# What to produce
Count the lines in the records below that contain the string "Task", matching case exactly, and give only the number.

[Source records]
>> BEGIN

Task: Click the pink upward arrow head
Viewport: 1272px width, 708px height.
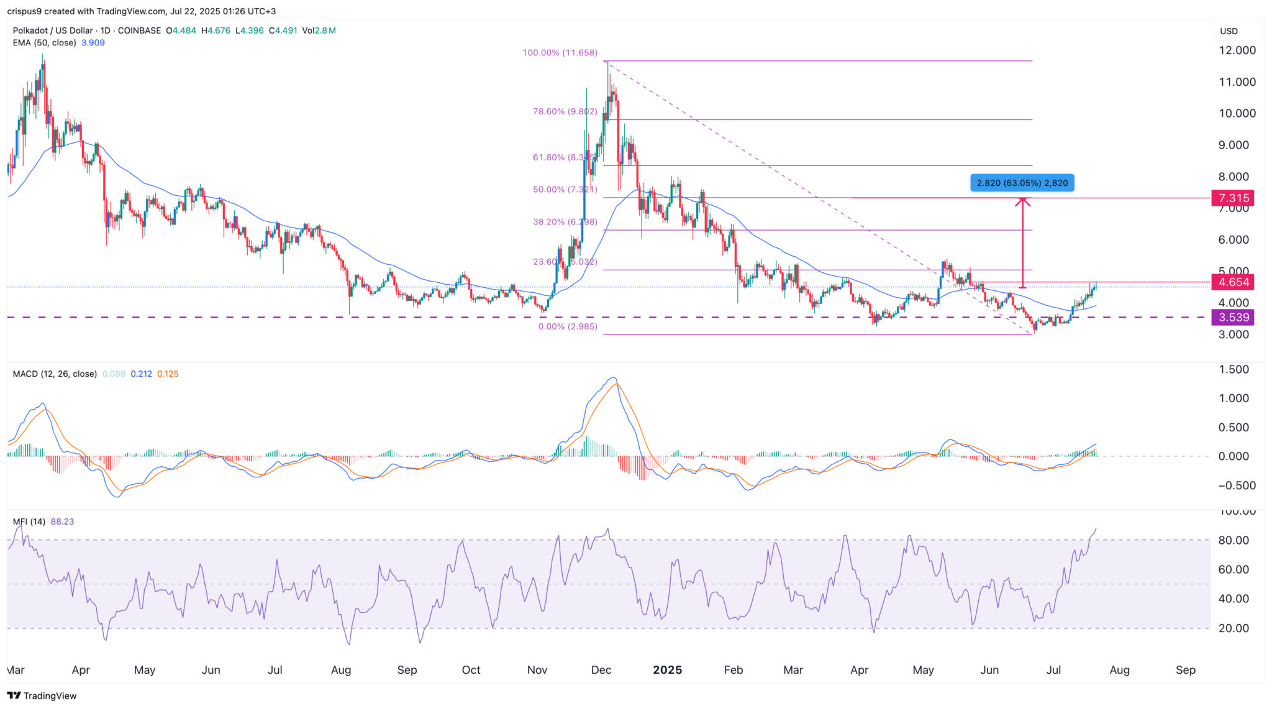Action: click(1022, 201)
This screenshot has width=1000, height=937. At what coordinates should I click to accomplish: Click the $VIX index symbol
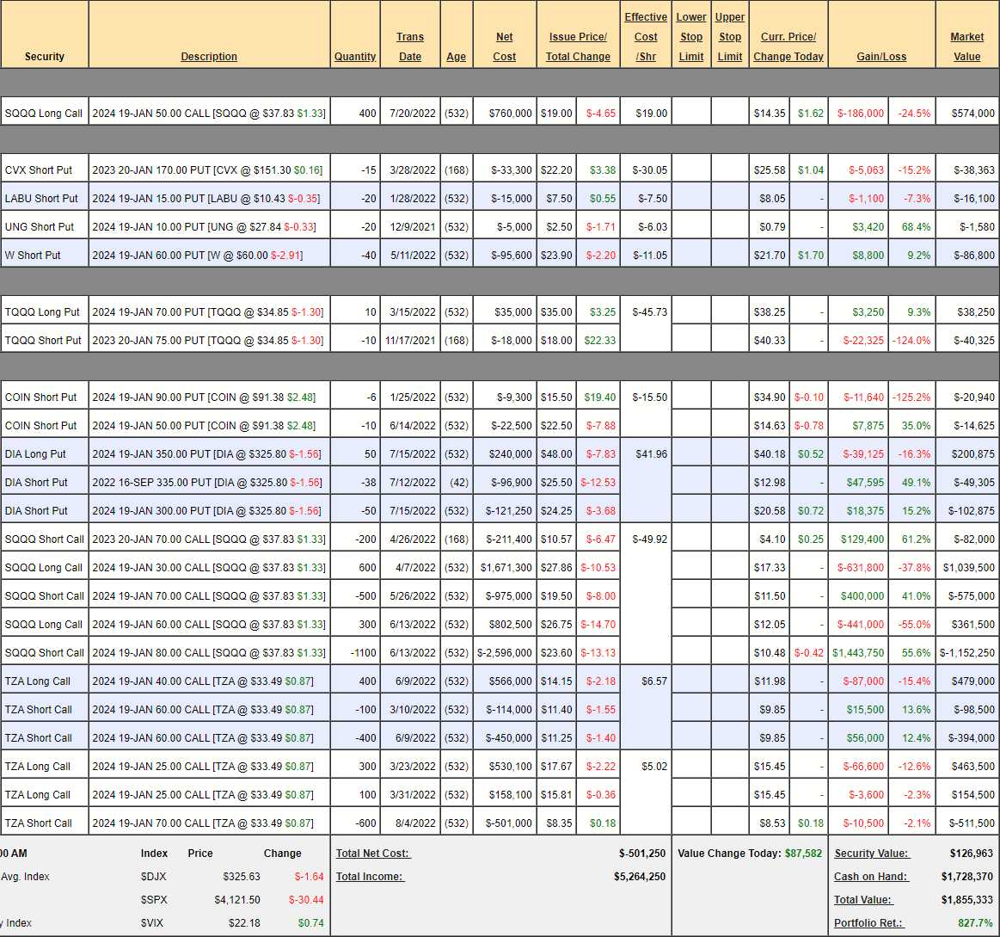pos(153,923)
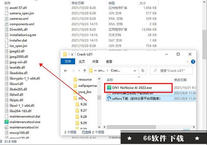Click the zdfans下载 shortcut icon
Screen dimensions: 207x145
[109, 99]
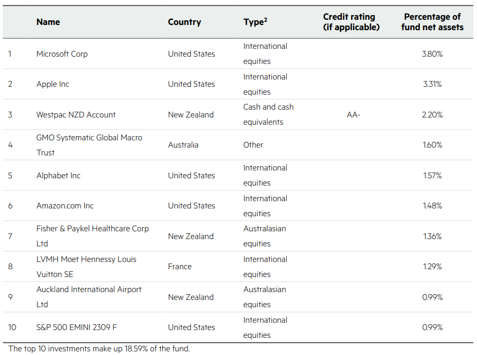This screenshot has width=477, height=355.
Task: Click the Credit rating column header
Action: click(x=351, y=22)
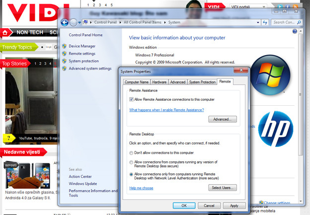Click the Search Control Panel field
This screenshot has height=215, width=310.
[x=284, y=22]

>> END
>> BEGIN

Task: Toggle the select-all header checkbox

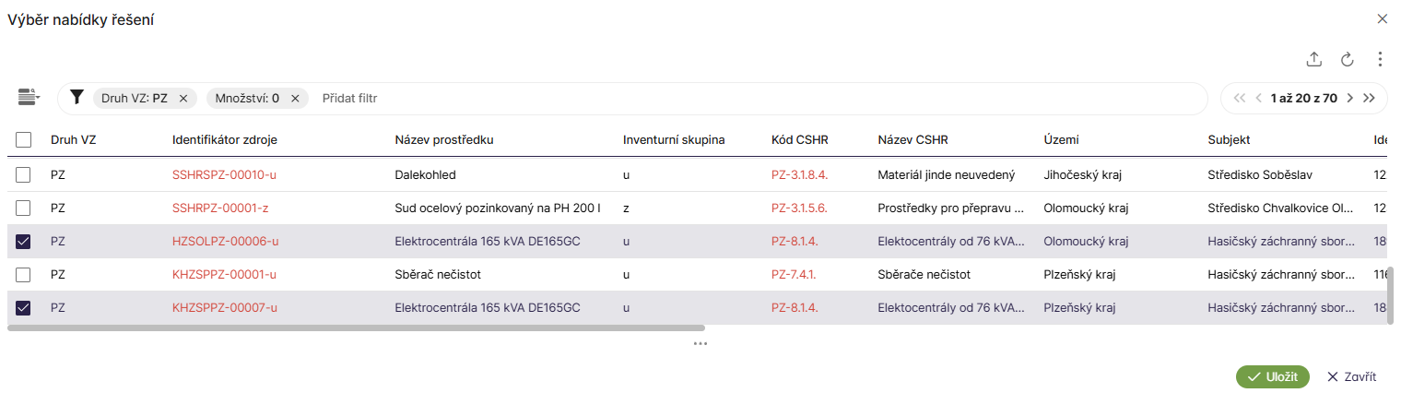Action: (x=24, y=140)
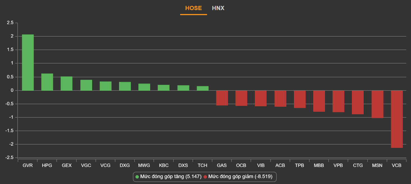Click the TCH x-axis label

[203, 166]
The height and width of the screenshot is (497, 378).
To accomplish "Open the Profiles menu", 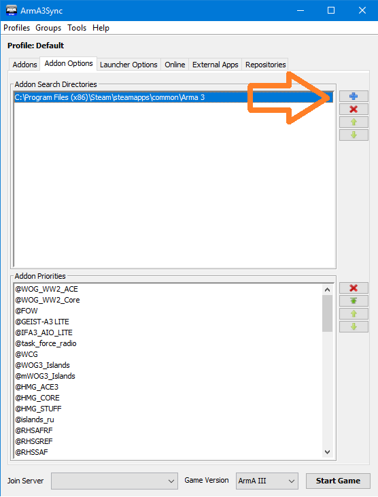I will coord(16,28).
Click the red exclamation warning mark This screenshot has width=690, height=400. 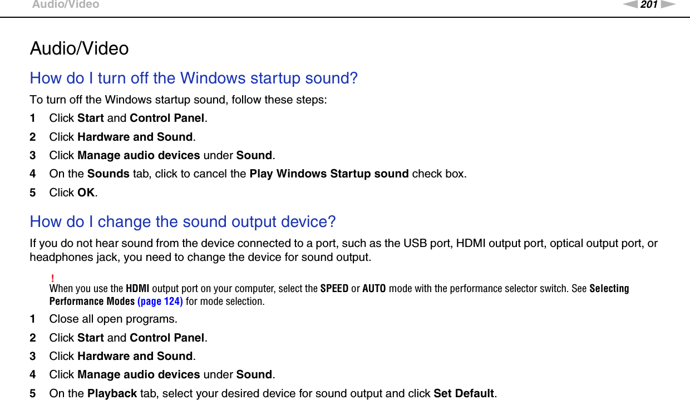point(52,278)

>> END

# Written solution
3